ACTIVITY =>
Once you find a line containing the word "will" in the entries below, copy it.

THE RECORDS =>

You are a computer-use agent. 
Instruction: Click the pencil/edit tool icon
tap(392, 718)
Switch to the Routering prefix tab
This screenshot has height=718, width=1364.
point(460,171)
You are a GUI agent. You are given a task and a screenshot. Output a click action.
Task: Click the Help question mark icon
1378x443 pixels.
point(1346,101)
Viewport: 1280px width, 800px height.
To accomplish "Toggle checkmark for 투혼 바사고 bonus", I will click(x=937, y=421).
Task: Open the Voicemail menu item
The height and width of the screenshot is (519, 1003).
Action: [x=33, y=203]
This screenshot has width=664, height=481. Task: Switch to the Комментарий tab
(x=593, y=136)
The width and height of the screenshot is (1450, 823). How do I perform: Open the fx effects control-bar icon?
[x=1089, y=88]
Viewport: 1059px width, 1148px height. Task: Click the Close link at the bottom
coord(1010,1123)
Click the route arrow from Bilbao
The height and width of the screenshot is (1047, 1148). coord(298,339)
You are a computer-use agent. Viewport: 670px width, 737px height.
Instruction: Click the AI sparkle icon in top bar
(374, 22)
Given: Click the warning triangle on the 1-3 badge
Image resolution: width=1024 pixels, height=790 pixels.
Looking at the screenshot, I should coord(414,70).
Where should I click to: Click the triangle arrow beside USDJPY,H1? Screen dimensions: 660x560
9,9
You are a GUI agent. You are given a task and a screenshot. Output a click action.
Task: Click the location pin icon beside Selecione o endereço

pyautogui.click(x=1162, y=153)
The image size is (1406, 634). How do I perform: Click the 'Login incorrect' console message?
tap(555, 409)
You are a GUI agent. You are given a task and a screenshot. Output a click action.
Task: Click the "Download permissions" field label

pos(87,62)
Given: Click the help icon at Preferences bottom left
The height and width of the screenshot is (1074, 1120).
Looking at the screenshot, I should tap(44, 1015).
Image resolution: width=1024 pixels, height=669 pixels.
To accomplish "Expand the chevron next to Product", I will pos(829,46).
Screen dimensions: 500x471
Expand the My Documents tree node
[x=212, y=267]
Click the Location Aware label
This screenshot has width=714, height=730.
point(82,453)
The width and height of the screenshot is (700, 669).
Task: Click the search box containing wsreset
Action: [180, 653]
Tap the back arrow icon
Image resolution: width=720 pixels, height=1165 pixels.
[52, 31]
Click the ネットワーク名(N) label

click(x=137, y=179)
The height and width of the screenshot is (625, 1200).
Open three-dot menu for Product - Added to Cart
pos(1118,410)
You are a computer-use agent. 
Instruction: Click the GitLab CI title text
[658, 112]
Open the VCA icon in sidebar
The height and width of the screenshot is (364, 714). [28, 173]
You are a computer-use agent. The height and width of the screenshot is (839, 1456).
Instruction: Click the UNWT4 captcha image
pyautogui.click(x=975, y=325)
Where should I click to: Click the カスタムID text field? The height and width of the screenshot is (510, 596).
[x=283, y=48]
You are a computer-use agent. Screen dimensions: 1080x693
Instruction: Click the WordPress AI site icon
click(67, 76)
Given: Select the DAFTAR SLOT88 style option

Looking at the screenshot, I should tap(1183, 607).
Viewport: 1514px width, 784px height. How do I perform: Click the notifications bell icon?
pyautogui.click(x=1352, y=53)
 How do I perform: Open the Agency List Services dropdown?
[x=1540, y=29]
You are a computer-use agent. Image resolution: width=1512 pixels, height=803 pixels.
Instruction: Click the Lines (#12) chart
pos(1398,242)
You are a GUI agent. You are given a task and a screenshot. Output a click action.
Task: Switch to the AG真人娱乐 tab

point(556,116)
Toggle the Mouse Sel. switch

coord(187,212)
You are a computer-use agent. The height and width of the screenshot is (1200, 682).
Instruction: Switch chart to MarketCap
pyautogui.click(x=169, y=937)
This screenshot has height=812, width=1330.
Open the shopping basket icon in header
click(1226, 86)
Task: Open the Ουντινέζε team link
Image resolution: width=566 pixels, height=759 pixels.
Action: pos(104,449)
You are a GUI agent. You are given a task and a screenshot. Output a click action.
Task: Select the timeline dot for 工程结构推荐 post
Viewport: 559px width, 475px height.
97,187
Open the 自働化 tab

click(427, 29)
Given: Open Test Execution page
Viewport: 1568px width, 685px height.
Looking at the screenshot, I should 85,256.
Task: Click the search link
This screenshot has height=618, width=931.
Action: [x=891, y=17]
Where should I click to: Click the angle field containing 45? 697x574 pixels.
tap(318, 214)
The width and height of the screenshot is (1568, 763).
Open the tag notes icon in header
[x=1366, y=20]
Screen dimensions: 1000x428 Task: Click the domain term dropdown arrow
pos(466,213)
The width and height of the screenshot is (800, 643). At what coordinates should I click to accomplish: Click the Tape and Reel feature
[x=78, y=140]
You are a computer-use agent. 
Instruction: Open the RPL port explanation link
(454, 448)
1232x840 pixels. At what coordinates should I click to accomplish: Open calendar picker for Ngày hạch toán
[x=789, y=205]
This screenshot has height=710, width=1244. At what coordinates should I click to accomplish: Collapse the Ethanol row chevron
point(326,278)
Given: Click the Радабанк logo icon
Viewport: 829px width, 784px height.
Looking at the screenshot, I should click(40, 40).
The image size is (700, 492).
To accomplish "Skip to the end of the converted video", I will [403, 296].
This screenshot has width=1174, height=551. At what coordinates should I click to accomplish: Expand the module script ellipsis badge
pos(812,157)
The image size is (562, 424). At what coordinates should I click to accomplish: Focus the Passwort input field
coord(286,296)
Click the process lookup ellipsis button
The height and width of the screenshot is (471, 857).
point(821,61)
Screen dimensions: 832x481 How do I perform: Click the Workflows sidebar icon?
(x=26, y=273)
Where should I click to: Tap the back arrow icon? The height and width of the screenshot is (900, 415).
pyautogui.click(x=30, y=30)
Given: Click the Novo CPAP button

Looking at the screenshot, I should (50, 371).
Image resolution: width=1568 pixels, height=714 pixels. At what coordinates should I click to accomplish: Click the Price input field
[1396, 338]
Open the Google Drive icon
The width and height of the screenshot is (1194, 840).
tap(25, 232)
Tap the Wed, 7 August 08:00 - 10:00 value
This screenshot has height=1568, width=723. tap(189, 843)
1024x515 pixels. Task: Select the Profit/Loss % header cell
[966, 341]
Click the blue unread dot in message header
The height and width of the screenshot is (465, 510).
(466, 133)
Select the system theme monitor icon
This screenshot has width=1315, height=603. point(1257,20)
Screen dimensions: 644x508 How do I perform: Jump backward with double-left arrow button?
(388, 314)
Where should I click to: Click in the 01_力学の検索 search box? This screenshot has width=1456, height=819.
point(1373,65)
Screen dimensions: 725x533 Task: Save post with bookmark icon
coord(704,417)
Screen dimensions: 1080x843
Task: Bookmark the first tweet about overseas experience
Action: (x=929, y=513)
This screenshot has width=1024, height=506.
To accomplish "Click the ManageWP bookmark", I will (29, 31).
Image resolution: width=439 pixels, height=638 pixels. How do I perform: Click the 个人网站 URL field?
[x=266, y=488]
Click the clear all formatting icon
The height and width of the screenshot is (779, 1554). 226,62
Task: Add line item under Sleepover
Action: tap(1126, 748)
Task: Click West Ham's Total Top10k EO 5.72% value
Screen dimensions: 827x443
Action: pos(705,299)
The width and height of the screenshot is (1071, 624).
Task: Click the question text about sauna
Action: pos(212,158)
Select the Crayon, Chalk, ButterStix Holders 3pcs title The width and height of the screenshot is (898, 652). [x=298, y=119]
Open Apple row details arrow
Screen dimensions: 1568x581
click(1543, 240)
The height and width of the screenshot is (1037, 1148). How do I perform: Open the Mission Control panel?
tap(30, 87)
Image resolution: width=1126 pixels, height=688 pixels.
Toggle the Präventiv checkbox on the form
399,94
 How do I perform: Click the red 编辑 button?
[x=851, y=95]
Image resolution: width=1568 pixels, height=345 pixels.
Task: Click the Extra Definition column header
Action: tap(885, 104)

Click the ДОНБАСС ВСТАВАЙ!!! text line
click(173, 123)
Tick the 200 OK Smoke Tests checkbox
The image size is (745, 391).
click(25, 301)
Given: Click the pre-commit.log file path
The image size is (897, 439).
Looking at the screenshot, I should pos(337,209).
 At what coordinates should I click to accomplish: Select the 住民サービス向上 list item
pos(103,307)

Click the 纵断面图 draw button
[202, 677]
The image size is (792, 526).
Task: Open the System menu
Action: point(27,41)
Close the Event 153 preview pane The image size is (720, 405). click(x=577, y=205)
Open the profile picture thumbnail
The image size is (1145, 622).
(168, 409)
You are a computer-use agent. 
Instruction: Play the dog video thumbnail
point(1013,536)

TASK SOLUTION =>
To accomplish "Toggle checkmark for 투혼 바사고 bonus", I will click(x=937, y=421).
To accomplish "Expand the chevron next to Product", I will pos(829,46).
To accomplish "Skip to the end of the converted video", I will [403, 296].
To accomplish "Click the ManageWP bookmark", I will (29, 31).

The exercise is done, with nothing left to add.